As any copywriter will know, we normally spend our days doing one or both of the following things.
You’re either tasked with taking complicated, convoluted, highfalutin, overly long, jargon-heavy, unintelligible, corporate messaging and reducing it down to one customer-friendly sentence, or you’re presented with a blank space and asked quite simply to fill it. Fill it, yes, with what, with words, which words, I don’t know, you’re the copywriter, they say blankly as they shrug their shoulders.
On occasion, you might get a vague hint as to what you’re expected
to write in this space. More often than not, however, it will be just a request from some friendly graphic designer, who, having created a beautiful layout, tells you that he is in need of 287 characters including spaces to complete his work of art.

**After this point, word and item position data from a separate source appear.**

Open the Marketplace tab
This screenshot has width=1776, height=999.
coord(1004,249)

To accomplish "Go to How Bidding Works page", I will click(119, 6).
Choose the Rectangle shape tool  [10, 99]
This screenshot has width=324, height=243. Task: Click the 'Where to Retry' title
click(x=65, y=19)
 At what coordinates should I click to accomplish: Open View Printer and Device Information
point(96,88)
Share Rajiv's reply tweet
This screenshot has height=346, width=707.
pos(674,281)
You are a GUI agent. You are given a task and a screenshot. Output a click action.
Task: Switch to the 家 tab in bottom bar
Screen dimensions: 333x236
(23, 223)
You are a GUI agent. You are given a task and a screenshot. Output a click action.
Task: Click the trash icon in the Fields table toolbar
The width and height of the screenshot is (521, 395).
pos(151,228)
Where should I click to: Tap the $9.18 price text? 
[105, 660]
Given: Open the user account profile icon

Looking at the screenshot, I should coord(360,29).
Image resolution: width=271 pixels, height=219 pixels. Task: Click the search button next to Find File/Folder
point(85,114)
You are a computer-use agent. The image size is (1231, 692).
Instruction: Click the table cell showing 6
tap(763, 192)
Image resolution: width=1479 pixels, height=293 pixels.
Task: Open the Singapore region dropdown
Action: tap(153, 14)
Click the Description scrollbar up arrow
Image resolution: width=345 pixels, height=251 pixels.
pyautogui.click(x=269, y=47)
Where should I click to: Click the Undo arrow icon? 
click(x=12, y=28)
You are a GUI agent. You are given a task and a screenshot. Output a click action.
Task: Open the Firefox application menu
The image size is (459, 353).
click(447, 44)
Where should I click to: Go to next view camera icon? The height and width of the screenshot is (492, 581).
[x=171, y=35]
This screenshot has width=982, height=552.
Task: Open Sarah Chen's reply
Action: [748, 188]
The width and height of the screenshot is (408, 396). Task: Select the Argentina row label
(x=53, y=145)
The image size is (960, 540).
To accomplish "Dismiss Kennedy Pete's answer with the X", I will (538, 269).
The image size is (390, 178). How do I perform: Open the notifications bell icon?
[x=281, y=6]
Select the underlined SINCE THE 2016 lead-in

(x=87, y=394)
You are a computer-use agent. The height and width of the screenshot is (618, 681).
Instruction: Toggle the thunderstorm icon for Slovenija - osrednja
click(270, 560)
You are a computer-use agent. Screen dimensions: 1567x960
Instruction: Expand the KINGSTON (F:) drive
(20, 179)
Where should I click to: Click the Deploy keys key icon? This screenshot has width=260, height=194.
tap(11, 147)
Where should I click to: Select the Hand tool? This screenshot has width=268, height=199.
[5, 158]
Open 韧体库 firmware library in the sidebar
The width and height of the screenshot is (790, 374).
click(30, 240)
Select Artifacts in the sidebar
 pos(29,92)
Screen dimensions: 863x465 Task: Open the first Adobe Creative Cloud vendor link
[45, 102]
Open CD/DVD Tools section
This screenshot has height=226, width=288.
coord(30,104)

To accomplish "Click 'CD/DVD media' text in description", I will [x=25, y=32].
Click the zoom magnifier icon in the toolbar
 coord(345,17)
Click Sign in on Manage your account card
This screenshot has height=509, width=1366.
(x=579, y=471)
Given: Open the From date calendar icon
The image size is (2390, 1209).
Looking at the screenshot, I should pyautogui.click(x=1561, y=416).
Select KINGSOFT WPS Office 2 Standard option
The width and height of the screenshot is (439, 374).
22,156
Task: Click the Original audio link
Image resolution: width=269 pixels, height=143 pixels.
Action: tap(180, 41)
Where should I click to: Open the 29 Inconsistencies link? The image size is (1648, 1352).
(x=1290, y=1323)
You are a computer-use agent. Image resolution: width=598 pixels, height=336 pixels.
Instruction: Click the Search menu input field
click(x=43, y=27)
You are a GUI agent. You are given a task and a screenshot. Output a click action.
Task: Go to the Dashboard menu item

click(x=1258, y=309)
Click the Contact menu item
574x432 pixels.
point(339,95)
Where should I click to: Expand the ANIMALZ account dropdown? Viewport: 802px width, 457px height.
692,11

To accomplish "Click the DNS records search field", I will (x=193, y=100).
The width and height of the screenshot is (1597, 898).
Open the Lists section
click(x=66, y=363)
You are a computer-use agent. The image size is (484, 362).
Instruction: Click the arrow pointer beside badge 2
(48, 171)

The first part of the copywriter’s role requires an insightful understanding, determining exactly what it is that needs to be said and how best to say it. You often find yourself, cutting a word here or substituting another there, and tweaking away for hours until you’ve sculpted the perfect piece of copy.
The second part is much more a testament to and test of your creativity. You’re almost required to shake your head over the paper (or keyboard) as if, somehow, it were an inexhaustible, idea-filled pepper sprinkler. Eventually it should bring forth something functional, which is pleasurable enough to read and gives the illusion of being necessary.